__What the task requires__
Retype the data below verbatim; pictures do not belong in the copy.

__Extracted data entries__
╔══

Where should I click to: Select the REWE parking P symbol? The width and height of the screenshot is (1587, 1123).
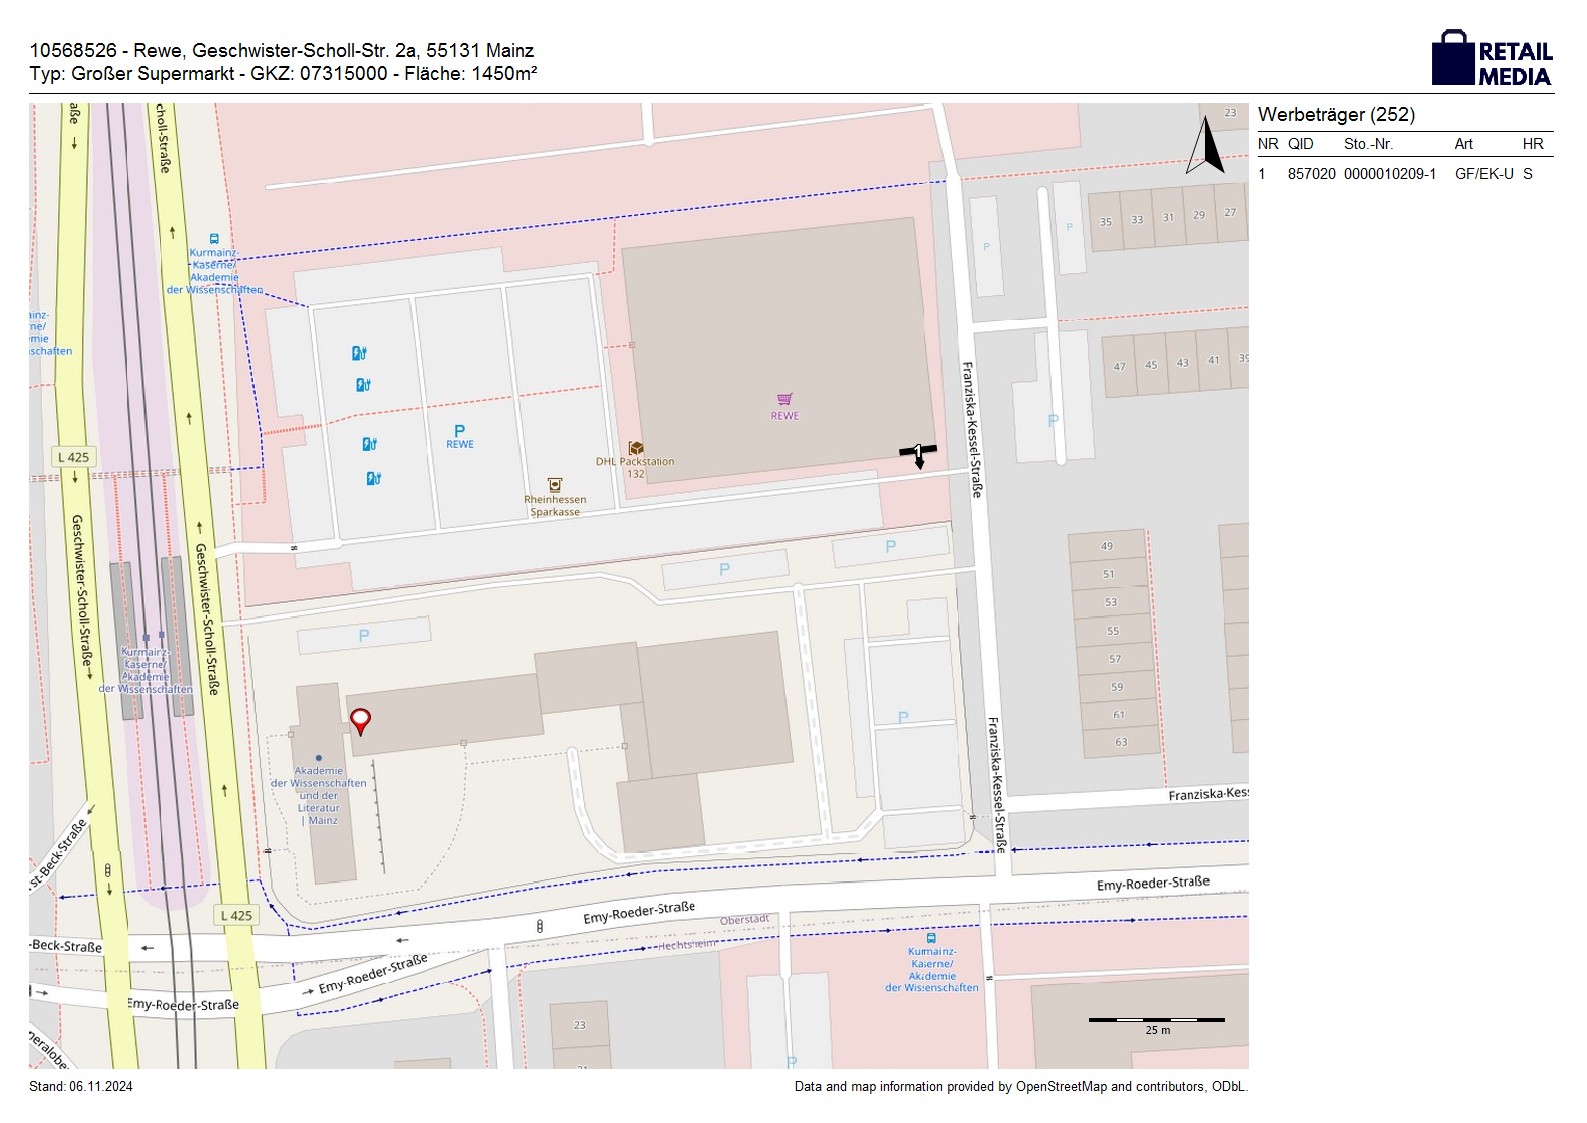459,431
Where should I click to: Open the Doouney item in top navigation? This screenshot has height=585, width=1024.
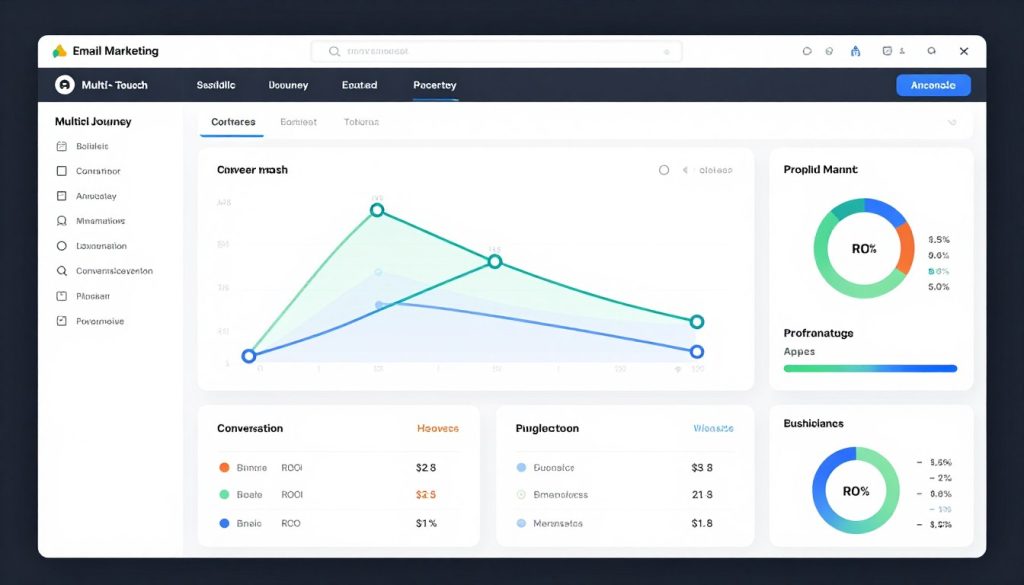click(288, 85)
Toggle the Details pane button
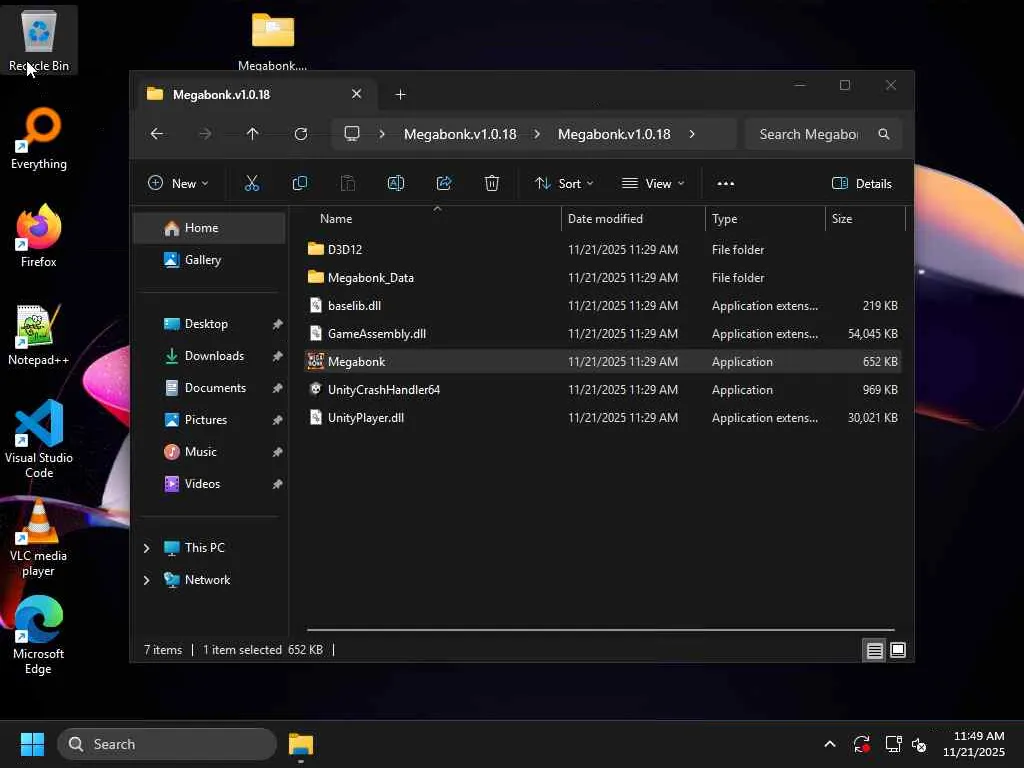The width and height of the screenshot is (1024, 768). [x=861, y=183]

╚══

__Output of the task__
Where should I click to: Select the REWE parking P symbol? The width and height of the screenshot is (1587, 1123).
459,431
Where should I click to: Open the Doouney item in top navigation? This screenshot has height=585, width=1024.
click(288, 85)
Toggle the Details pane button
The width and height of the screenshot is (1024, 768). [x=861, y=183]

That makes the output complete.